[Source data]
══════════
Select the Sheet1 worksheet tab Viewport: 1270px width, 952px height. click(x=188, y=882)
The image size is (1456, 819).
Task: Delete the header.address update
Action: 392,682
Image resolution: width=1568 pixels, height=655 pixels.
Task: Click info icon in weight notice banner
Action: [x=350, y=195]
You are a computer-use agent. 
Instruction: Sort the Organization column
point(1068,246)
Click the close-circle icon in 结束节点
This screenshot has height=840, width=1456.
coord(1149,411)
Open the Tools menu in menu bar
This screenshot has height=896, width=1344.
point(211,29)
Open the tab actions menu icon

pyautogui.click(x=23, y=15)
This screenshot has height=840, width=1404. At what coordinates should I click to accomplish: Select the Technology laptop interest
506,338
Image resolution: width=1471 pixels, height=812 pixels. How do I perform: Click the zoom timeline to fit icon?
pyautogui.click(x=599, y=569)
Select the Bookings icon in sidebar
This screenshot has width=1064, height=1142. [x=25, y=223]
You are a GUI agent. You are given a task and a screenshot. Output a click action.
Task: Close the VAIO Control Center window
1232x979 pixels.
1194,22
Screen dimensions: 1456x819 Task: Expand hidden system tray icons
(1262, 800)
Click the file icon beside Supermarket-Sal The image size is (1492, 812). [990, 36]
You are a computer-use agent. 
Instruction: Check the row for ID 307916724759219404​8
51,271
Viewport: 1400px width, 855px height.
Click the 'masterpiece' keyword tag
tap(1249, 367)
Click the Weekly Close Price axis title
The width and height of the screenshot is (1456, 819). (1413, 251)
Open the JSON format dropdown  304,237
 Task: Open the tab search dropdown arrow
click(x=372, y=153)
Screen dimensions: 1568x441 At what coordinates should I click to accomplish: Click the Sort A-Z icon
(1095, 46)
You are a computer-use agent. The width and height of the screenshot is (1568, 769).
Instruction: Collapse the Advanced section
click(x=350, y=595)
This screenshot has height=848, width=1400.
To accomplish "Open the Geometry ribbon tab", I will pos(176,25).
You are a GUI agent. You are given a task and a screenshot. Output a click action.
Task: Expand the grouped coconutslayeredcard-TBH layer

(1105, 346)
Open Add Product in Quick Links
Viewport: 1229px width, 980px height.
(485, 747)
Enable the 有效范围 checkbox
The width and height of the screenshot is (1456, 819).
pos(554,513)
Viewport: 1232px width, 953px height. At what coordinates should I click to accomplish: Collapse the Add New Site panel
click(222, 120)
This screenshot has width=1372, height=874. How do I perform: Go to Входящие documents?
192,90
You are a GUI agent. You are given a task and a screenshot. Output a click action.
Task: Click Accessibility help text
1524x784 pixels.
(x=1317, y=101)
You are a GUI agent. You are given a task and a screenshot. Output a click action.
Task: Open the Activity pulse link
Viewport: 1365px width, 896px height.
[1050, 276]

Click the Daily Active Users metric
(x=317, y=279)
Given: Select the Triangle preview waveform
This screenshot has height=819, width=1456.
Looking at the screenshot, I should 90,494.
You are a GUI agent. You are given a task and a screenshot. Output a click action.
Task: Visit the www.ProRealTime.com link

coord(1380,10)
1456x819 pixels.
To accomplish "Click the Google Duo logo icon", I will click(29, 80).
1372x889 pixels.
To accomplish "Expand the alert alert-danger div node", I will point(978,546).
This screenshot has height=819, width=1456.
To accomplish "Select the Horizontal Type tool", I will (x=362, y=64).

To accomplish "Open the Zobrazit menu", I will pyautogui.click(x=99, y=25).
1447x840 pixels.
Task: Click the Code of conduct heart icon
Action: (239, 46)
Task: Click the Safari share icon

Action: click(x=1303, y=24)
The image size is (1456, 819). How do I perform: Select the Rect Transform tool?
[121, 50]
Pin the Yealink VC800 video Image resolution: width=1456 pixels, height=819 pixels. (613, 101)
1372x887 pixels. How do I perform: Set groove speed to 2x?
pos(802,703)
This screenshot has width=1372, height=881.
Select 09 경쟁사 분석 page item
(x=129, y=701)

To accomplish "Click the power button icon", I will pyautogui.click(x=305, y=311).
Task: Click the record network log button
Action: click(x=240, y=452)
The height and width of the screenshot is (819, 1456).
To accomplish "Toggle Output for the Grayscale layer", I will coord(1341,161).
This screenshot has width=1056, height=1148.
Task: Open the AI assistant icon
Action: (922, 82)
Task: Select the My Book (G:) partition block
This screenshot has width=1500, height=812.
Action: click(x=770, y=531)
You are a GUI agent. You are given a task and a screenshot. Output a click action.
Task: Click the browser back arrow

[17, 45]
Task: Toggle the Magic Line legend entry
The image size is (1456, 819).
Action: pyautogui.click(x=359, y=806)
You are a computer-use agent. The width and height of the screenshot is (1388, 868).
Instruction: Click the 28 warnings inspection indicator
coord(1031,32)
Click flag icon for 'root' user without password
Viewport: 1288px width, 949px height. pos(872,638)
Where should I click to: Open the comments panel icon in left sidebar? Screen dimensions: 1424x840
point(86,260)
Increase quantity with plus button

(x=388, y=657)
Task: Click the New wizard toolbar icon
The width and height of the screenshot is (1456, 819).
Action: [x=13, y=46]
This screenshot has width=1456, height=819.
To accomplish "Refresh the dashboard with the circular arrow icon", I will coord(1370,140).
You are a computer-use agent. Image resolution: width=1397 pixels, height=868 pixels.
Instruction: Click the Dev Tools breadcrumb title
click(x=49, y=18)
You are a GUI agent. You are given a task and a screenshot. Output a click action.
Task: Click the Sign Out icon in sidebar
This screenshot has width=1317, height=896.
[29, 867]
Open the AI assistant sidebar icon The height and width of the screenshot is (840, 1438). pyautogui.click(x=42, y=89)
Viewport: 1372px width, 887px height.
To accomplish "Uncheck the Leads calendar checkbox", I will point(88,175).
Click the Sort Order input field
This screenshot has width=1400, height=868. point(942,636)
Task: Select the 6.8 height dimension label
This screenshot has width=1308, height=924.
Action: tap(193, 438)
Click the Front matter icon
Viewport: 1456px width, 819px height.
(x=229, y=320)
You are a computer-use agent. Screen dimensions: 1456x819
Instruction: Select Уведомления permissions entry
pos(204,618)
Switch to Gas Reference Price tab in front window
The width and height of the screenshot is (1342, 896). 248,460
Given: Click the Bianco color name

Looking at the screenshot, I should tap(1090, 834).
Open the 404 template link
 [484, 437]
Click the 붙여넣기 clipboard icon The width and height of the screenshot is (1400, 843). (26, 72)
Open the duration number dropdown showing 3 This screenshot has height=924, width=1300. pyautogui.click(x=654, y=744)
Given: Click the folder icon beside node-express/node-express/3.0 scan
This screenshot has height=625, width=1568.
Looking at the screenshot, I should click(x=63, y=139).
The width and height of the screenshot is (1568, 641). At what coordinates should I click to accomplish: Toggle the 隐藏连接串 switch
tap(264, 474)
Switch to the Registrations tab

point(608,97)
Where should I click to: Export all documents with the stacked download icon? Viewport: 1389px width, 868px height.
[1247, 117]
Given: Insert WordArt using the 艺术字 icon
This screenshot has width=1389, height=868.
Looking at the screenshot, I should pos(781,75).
══════════
TASK DETAILS: Wherever the word "node" appears in a line of the data above, copy that line.

PROBLEM SOLUTION:
To accomplish "Expand the alert alert-danger div node", I will point(978,546).
Given: Click the folder icon beside node-express/node-express/3.0 scan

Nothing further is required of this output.